CHAPTER XIV.

Herod, having heard the fame of Christ, supposes him to be John

the Baptist, risen from the dead, 1, 2.

A circumstantial account of the beheading of John the Baptist,

3-12.

Five thousand men, besides women and children, fed with five

loaves and two fishes, 13-21.

The disciples take ship, and Jesus stays behind, and goes

privately into a mountain to pray, 22, 23.

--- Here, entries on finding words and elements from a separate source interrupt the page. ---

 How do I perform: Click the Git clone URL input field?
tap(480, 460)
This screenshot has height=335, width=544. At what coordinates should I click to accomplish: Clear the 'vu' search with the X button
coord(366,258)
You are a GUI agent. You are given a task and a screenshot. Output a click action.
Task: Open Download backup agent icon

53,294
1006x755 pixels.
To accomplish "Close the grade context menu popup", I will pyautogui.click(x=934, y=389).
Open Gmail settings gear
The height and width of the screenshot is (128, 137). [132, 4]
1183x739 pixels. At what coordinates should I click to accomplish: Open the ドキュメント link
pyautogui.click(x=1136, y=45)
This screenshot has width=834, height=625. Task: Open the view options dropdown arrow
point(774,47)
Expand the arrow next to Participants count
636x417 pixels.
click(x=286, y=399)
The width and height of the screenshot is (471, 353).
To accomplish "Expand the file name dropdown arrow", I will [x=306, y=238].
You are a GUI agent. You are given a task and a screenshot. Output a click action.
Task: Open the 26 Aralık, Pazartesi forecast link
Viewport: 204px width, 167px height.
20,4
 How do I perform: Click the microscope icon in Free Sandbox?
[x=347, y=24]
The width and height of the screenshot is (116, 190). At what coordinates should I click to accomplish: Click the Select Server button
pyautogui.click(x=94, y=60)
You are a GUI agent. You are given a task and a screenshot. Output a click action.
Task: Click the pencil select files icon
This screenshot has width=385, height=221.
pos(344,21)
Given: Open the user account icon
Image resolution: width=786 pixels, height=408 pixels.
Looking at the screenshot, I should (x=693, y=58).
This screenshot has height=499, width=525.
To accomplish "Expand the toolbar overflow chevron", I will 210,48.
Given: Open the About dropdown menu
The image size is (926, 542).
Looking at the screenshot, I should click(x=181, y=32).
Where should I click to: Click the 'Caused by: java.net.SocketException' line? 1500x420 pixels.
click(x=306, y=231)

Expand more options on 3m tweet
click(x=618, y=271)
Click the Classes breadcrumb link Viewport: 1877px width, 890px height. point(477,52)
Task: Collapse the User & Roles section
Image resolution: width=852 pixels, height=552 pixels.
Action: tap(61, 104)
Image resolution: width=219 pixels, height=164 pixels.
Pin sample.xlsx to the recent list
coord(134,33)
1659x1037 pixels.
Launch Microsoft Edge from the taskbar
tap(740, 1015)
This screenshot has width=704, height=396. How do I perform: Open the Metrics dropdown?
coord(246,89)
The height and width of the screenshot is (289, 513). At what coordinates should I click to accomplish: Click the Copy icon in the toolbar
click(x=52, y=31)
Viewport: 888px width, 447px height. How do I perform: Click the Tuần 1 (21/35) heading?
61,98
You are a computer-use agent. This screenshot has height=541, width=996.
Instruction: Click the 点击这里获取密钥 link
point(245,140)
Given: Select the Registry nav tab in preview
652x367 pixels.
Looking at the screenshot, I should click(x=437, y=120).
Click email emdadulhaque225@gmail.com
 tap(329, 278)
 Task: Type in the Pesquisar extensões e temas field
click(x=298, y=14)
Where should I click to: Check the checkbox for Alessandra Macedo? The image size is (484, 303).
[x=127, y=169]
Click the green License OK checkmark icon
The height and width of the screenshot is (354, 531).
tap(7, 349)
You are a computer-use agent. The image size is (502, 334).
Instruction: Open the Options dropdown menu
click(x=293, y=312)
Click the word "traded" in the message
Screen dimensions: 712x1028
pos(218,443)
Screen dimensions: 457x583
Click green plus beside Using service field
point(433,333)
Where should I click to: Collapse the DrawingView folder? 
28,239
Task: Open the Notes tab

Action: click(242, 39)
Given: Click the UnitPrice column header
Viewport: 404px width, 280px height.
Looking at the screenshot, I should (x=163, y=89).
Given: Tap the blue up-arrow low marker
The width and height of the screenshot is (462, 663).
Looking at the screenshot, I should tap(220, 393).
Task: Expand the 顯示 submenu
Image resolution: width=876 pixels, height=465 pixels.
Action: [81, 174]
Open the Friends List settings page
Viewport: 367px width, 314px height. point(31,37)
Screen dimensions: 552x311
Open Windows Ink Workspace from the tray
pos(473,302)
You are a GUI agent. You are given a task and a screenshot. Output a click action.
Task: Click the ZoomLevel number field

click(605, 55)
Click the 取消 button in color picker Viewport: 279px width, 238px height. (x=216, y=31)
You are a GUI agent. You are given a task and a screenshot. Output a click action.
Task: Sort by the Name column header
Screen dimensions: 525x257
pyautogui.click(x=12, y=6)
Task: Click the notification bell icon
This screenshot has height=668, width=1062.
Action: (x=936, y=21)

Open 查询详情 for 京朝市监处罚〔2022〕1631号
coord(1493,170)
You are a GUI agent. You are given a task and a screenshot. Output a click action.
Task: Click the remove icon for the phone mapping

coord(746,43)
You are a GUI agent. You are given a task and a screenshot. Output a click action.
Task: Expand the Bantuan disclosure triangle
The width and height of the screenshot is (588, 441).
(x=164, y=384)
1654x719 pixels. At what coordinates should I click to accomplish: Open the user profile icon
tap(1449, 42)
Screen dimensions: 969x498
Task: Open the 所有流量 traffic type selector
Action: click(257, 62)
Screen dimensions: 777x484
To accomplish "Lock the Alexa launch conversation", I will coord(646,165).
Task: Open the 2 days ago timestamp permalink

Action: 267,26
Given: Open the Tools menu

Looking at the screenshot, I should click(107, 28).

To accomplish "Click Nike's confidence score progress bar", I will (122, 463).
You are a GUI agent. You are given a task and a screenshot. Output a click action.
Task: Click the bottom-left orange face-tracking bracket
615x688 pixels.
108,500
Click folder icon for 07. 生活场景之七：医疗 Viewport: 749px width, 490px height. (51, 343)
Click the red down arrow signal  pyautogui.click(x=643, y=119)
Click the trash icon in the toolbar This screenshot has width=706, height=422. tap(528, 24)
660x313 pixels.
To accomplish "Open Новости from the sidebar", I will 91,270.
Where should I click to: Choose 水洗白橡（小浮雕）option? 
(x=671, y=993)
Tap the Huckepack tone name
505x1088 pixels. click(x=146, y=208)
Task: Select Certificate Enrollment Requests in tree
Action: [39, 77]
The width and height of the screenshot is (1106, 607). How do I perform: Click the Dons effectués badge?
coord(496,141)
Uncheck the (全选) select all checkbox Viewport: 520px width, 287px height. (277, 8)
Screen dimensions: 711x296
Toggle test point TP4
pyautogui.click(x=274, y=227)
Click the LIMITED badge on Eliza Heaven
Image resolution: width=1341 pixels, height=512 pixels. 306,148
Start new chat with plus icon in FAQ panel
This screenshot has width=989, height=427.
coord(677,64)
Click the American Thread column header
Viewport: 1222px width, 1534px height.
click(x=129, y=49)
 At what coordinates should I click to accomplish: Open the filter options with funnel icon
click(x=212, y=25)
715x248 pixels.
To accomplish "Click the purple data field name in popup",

A violent storm arises, by which the lives of the disciples are

endangered, 24.

In their extremity, Jesus appears to them, walking upon the

water, 25-27.

Peter, at the command of his Master, leaves the ship, and walks

on the water to meet Christ, 28-31.

They both enter the ship, and the storm ceases, 32, 33.

They come into the land of Gennesaret, and he heals many

diseased people, 34-36.

NOTES ON CHAP. XIV.

Verse Matthew 14:1. Herod the tetrarch] This was Herod Antipas, the son of Herod the Great. Matthew 2:1, Matthew 2:1, where an account is given of the Herod family. The word tetrarch properly signifies a person who rules over the fourth part of a country; but it is taken in a more general sense by the Jewish writers, meaning sometimes a governor simply, or a king; see Matthew 14:9. The estates of Herod the Great were not, at his death, divided into four tetrarchies, but only into three: one was given by the Emperor Augustus to Archelaus; the second to Herod Antipas, the person in the text; and the third to Philip: all three, sons of Herod the Great.